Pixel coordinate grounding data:
↓

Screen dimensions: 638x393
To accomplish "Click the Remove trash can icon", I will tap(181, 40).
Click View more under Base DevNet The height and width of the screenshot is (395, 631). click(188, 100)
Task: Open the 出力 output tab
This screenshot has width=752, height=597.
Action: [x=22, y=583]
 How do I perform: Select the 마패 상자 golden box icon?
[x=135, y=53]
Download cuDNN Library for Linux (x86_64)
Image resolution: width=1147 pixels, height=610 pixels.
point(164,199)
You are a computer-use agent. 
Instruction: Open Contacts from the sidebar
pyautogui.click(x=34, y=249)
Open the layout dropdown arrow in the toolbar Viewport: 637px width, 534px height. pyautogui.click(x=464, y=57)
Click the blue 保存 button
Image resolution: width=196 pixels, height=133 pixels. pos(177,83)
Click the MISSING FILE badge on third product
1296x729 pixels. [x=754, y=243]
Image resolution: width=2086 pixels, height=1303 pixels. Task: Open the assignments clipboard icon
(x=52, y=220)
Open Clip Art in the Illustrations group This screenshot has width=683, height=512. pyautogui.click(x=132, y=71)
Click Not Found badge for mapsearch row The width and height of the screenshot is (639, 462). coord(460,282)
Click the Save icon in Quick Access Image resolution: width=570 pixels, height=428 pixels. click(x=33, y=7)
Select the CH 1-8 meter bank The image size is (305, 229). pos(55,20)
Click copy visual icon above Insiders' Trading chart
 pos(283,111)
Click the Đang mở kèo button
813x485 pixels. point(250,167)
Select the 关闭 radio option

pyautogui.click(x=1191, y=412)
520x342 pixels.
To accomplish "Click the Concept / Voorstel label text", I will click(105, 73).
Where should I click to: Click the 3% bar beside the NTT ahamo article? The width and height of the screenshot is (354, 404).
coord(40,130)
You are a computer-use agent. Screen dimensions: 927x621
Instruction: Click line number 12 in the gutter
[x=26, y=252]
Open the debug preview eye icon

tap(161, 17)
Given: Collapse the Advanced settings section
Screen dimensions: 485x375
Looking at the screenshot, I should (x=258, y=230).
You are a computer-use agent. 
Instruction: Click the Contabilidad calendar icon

↑

→ **Task to complete**
Scan the entries above, and wherever a line holds the string "will", copy it.

→ **Result**
To accomplish "Click the Remove trash can icon", I will tap(181, 40).
To accomplish "Click the Concept / Voorstel label text", I will click(105, 73).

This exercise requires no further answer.